Bernard Robertson-Dunn said...

and it's not exactly hard to understand some of the stupidities and risks.

For example, if you have no allergies or take no medication, you cannot put that information in your Personal Health Summary (I believe it's the same withe the Shared Health Summary)

There is a huge difference between "No Allergies" and "No allergy information has been recorded".

Whoever designed that bit of My Health Record doesn't understand the difference between Nil and Null. Data modelling 101.

Even a health minister should understand that when an emergency doctor or nurse looks at someone's health record and there are no recorded allergies that doesn't mean the patient has no allergies.

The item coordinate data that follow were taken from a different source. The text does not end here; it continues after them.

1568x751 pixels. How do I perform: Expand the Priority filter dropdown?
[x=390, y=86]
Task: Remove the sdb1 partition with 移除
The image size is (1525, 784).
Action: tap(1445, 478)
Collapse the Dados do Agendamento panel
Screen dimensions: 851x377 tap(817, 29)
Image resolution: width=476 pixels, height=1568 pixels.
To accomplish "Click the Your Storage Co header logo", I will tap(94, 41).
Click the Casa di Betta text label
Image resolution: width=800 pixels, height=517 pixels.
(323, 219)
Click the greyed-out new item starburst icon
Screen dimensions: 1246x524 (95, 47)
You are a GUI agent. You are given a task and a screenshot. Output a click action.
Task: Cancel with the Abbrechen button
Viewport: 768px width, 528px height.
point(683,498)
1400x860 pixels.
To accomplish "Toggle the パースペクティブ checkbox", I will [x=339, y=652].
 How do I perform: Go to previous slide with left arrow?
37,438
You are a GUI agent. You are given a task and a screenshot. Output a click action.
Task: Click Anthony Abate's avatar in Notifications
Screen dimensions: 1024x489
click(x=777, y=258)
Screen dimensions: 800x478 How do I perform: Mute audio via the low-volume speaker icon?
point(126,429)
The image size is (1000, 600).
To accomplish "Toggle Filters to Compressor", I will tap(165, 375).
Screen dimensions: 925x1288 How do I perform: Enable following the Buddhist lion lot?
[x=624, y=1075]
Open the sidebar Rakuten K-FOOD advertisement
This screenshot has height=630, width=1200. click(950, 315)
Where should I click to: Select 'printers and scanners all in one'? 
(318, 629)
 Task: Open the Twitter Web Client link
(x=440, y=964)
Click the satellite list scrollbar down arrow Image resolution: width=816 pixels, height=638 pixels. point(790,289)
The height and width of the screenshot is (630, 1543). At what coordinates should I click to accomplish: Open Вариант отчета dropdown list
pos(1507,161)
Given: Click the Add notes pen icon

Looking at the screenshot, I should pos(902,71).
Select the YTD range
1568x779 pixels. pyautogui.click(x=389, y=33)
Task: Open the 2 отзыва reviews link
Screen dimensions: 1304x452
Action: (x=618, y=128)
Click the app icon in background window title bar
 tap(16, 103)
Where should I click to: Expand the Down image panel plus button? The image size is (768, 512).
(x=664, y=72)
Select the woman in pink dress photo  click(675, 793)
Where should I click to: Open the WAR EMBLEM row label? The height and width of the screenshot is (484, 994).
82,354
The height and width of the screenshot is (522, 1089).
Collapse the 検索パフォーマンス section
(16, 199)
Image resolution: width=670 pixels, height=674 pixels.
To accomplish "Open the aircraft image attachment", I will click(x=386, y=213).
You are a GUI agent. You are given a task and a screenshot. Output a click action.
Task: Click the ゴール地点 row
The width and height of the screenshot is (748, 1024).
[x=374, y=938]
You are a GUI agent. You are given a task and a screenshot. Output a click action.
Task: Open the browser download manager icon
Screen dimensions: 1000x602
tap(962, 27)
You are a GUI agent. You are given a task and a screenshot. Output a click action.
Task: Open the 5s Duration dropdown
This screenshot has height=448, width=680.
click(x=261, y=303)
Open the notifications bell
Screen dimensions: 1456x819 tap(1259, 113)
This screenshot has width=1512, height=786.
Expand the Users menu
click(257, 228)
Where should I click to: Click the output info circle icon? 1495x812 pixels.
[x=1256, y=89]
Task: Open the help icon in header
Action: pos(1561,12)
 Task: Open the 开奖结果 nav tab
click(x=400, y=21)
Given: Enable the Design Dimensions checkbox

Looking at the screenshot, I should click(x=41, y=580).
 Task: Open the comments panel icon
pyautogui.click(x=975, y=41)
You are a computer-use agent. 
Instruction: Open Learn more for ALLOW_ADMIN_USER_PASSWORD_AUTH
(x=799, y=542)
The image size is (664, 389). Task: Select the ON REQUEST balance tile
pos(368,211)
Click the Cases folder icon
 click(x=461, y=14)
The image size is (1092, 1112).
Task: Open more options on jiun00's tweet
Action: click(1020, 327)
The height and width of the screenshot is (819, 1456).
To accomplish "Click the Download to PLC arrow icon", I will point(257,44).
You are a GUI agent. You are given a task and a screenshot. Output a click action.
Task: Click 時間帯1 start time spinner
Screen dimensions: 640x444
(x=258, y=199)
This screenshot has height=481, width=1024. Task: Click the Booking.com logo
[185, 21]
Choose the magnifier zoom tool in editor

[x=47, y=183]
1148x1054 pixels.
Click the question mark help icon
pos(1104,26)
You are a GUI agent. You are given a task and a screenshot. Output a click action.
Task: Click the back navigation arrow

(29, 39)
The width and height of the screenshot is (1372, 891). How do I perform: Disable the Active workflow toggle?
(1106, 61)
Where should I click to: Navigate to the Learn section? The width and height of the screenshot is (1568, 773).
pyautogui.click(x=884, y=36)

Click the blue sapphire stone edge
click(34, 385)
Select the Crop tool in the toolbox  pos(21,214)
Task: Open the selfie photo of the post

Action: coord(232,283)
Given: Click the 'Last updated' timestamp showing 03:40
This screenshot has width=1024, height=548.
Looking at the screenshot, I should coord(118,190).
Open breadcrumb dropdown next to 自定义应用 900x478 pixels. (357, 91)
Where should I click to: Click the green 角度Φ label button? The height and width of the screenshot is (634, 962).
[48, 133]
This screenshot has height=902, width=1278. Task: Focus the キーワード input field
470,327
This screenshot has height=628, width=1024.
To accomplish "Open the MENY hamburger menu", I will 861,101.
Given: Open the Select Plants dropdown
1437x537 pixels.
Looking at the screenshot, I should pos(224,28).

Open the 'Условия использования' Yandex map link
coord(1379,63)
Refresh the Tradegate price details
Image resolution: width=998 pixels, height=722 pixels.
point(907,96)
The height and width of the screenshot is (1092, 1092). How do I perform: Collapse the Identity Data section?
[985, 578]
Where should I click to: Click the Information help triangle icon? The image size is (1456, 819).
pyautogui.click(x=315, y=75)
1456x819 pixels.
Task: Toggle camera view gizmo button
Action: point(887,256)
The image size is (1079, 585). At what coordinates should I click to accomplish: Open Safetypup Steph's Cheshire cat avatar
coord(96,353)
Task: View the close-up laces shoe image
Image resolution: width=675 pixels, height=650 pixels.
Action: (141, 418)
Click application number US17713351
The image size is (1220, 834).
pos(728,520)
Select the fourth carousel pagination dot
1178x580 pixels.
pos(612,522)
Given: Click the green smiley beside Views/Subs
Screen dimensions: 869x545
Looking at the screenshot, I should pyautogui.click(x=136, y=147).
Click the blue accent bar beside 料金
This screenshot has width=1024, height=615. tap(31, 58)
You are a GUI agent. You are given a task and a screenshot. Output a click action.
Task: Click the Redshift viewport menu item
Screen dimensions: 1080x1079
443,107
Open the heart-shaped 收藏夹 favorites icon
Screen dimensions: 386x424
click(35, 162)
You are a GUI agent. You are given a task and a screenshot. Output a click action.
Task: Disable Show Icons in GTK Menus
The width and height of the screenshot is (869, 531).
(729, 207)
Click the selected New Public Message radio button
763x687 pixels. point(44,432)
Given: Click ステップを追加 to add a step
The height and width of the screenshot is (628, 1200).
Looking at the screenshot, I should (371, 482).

If there was a box that indicates "The Patient reports that they have no allergies" then the treating health professional knows that the treatment risks associated with allergies are low. Without that positive indication, the treating health professional has to be careful and potentially not give treatment that the patient needs.

Same for medication.

This goes to the duty of care issue where data should be as clear and unambiguous as possible.

And taking the same issue further (nothing uploaded) for all those people who have been "given" a My Health Record, does the fact that nothing has been uploaded mean that the patient has no health issues?

Is it a safe assumption that an empty record means no health problems?